_TUGAS TERTULIS A_.
Cetak ulang seluruh cerita tentang hari-hari pertama bekerja setelah lulus SMK di bawah ini tanpa mengubah satu kata pun.

_KUTIPAN DOKUMEN_.
------------------------------

Sebulan setelah lulus sekolah aku sudah mendapatkan pekerjaan yang menurut ku cukup bagus sebagai pemula. Menurutku itu suatu keberuntungan yang aku miliki, untuk dapat bekerja di lembaga keuangan milik swasta. Meskipun bukan perusahaan besar, tapi untuk sekelas lulusan sekolah SMK yang baru lulus itu sudah seperti rejeki nomplok, karena banyak teman-temanku yang ingin mendapatkan pekerjaan namun belum mendapatkannya. Tak sedikit pula teman-temanku yang melanjutkan pendidikannya. Aku terkadang merasa iri pada mereka yang melanjutkan pendidikannya.
Hari pertama aku bekerja, serasa nervous sekali. Aku seperti orang bodoh yang bingung harus ngapain. Selama tiga hari berturut-turut aku belajar tentang seluk-beluk perusahaan mulai sejarah sampai aturan perusahaan,dan terutama job description yang menjadi tugas ku . Di kantor ada senior yang sepertinya menguji kemampuanku. Berkas yang seharusnya segera diselesaikan tiba-tiba saja menghilang. Awalnya aku merasa itu sengaja disembunyikan, tapi aku mencoba berpikir positif dan berusaha bertanggungjawab terhadap berkas tersebut. Aku bingung dan harus cerita dengan siapa saat itu. Beruntungnya kepala bagianku menyadari kebingungan ku, dan dia memberiku saran dan juga menyemangati ku. Namun, setelah beberapa hari ternyata berkas itu sudah selesai dikerjakan. Saat itu aku menyadari kalau seniorku sedang menguji ku. Tak hanya seniorku saja, manajer perusahaan juga seolah-olah menguji mentalku. Aku diberi beberapa pertanyaan tentang tugasku, mungkin itu terlihat seperti biasa namun bagiku itu hal pertamaku karena harus menjawab pertanyaan manajer di depan staff lainnya yang saat itu memperhatikan ku.

------------------------------

_DATA TERSEDIA_.

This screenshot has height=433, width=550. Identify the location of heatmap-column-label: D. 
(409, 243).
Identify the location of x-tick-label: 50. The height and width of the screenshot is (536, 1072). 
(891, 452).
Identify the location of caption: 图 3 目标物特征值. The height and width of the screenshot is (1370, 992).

------------------------------

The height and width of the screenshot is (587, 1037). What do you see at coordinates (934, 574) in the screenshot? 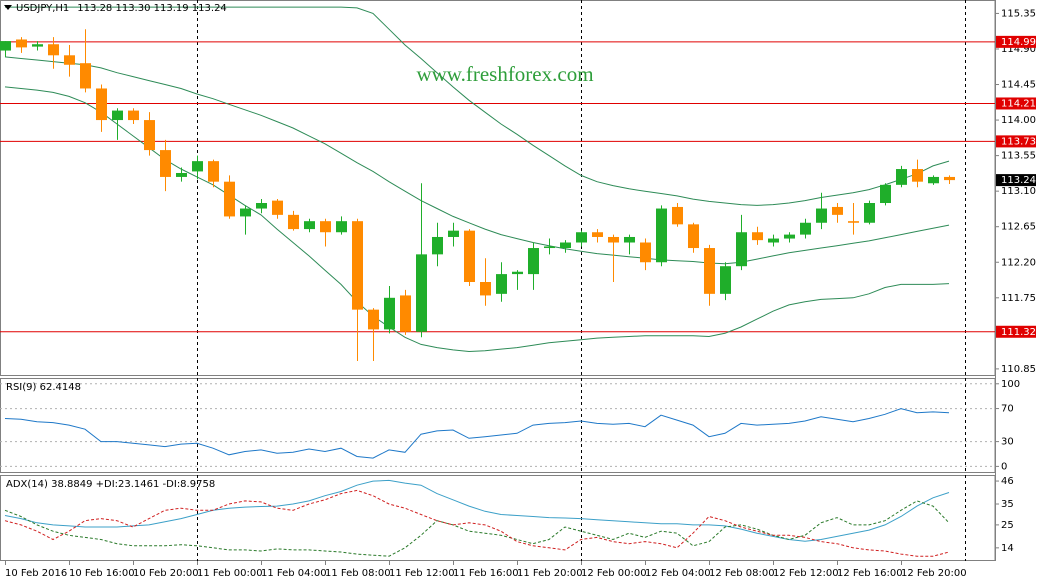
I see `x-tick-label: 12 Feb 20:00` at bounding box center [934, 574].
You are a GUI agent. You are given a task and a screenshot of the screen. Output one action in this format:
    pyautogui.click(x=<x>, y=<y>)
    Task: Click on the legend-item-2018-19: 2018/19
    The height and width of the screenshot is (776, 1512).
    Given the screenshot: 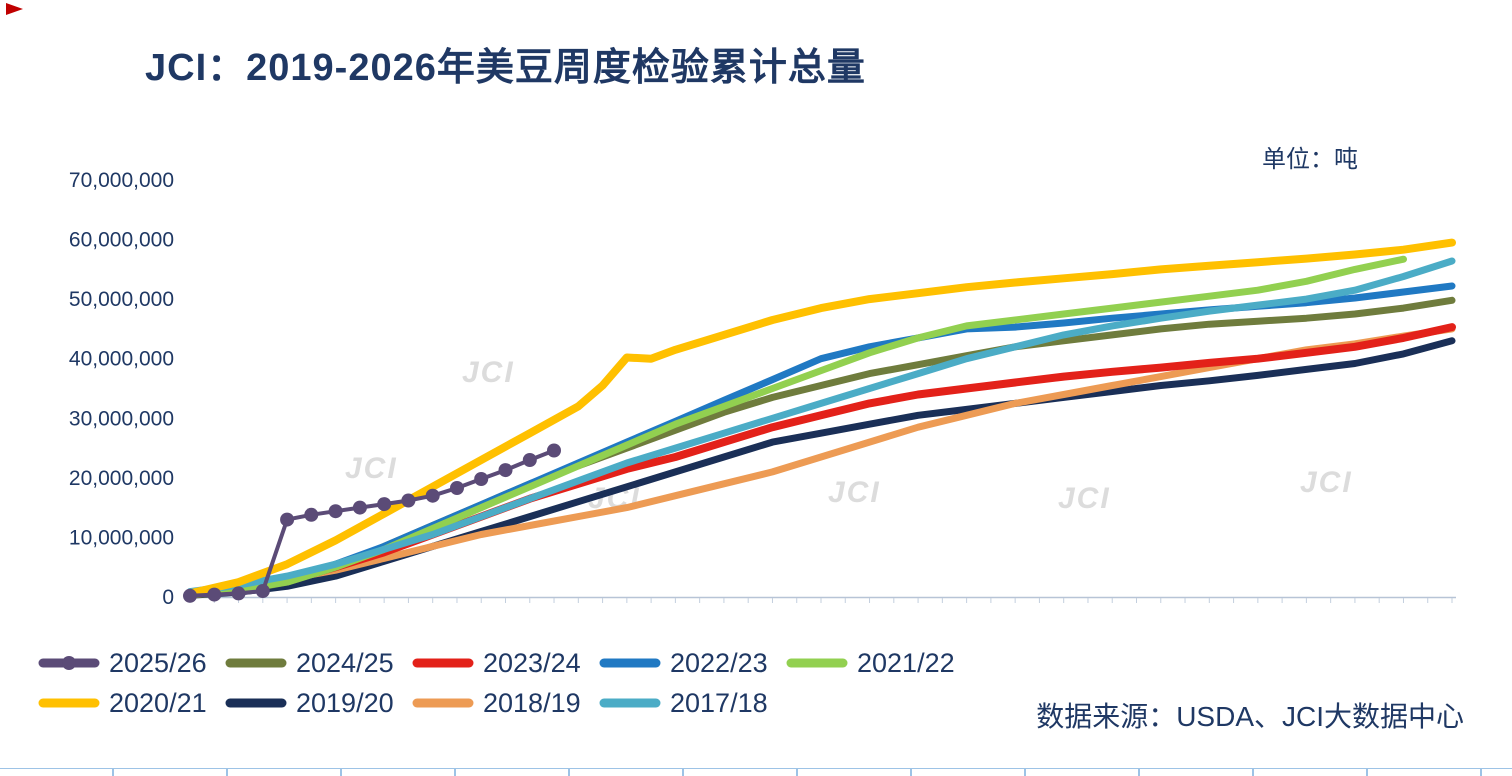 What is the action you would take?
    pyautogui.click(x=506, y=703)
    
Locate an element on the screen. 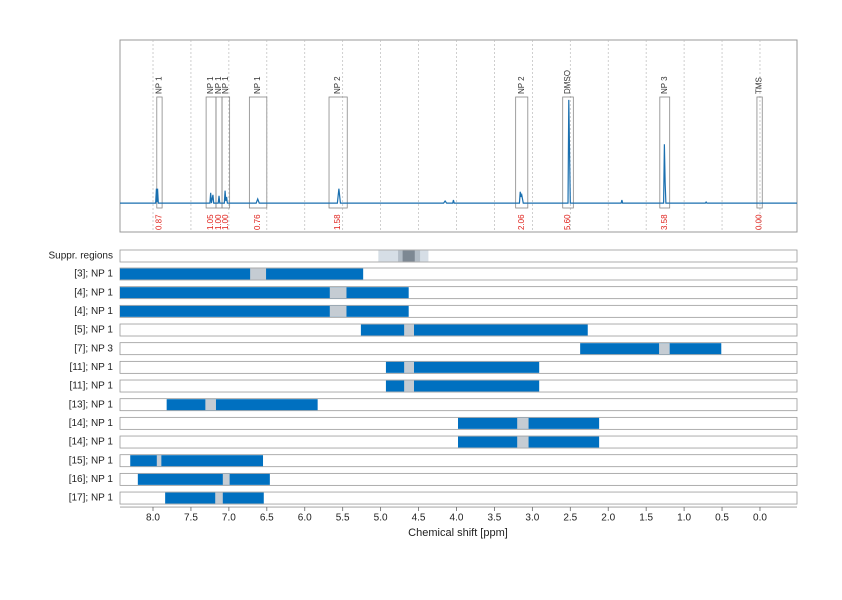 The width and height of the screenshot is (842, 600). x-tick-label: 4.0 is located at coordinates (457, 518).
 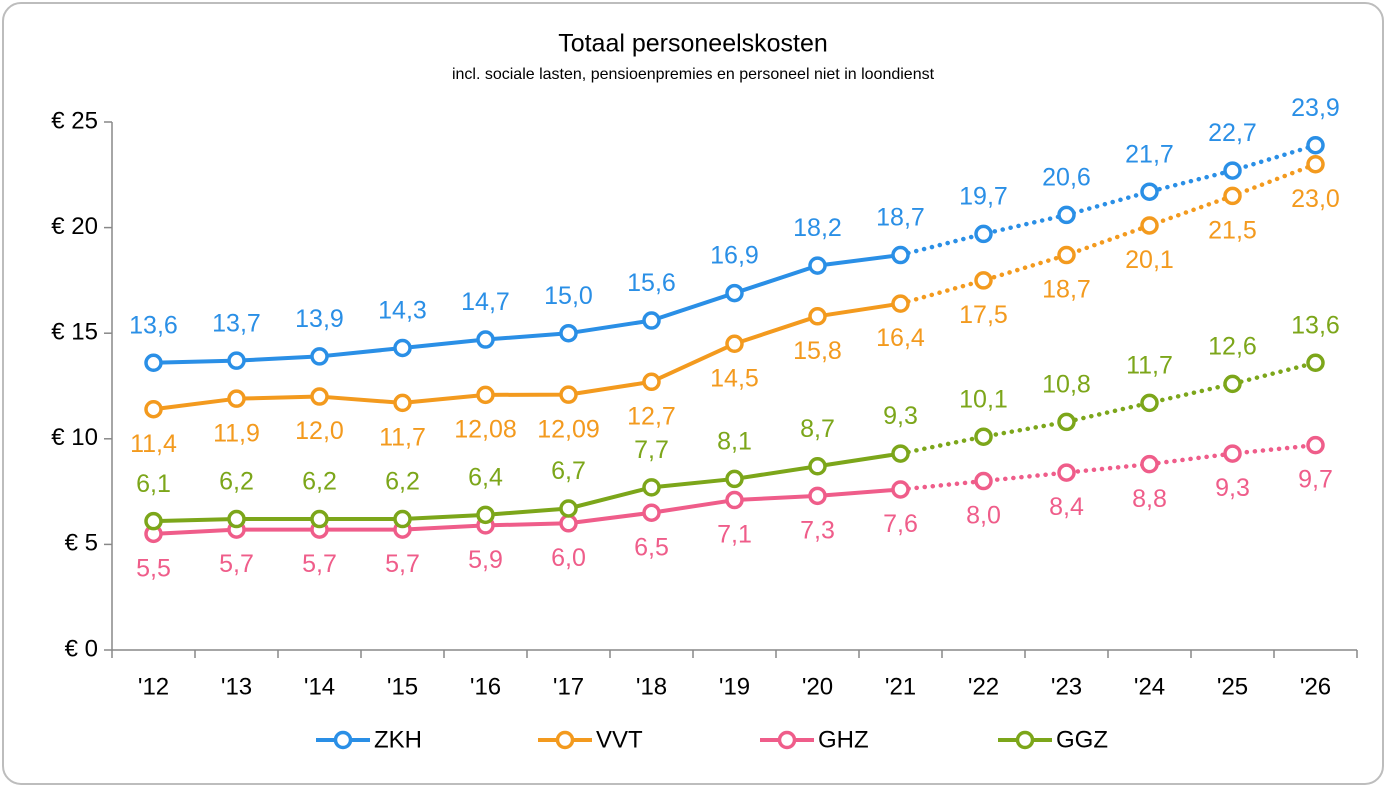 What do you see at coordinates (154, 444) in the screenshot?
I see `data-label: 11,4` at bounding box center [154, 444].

------------------------------

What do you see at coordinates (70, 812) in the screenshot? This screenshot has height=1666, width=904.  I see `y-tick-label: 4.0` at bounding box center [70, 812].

------------------------------

_TUGAS TERTULIS B_.
Tolong ubah bagian catatan yang dimulai dari baris berisi "The height and width of the screenshot is (587, 1037)." sampai baris berisi "center [934, 574].", kedua baris itu ikut dihitung, menjadi daftar bernomor tanpa baris kosong. Tuliskan hanya baris-baris tersebut dan jangan sertakan gambar dalam jawaban.

_PENYELESAIAN ANDA A_.
Sebulan setelah lulus sekolah aku sudah mendapatkan pekerjaan yang menurut ku cukup bagus sebagai pemula. Menurutku itu suatu keberuntungan yang aku miliki, untuk dapat bekerja di lembaga keuangan milik swasta. Meskipun bukan perusahaan besar, tapi untuk sekelas lulusan sekolah SMK yang baru lulus itu sudah seperti rejeki nomplok, karena banyak teman-temanku yang ingin mendapatkan pekerjaan namun belum mendapatkannya. Tak sedikit pula teman-temanku yang melanjutkan pendidikannya. Aku terkadang merasa iri pada mereka yang melanjutkan pendidikannya.
Hari pertama aku bekerja, serasa nervous sekali. Aku seperti orang bodoh yang bingung harus ngapain. Selama tiga hari berturut-turut aku belajar tentang seluk-beluk perusahaan mulai sejarah sampai aturan perusahaan,dan terutama job description yang menjadi tugas ku . Di kantor ada senior yang sepertinya menguji kemampuanku. Berkas yang seharusnya segera diselesaikan tiba-tiba saja menghilang. Awalnya aku merasa itu sengaja disembunyikan, tapi aku mencoba berpikir positif dan berusaha bertanggungjawab terhadap berkas tersebut. Aku bingung dan harus cerita dengan siapa saat itu. Beruntungnya kepala bagianku menyadari kebingungan ku, dan dia memberiku saran dan juga menyemangati ku. Namun, setelah beberapa hari ternyata berkas itu sudah selesai dikerjakan. Saat itu aku menyadari kalau seniorku sedang menguji ku. Tak hanya seniorku saja, manajer perusahaan juga seolah-olah menguji mentalku. Aku diberi beberapa pertanyaan tentang tugasku, mungkin itu terlihat seperti biasa namun bagiku itu hal pertamaku karena harus menjawab pertanyaan manajer di depan staff lainnya yang saat itu memperhatikan ku.

_PENYELESAIAN ANDA B_.
1. The height and width of the screenshot is (587, 1037). What do you see at coordinates (934, 574) in the screenshot? 
2. I see `x-tick-label: 12 Feb 20:00` at bounding box center [934, 574].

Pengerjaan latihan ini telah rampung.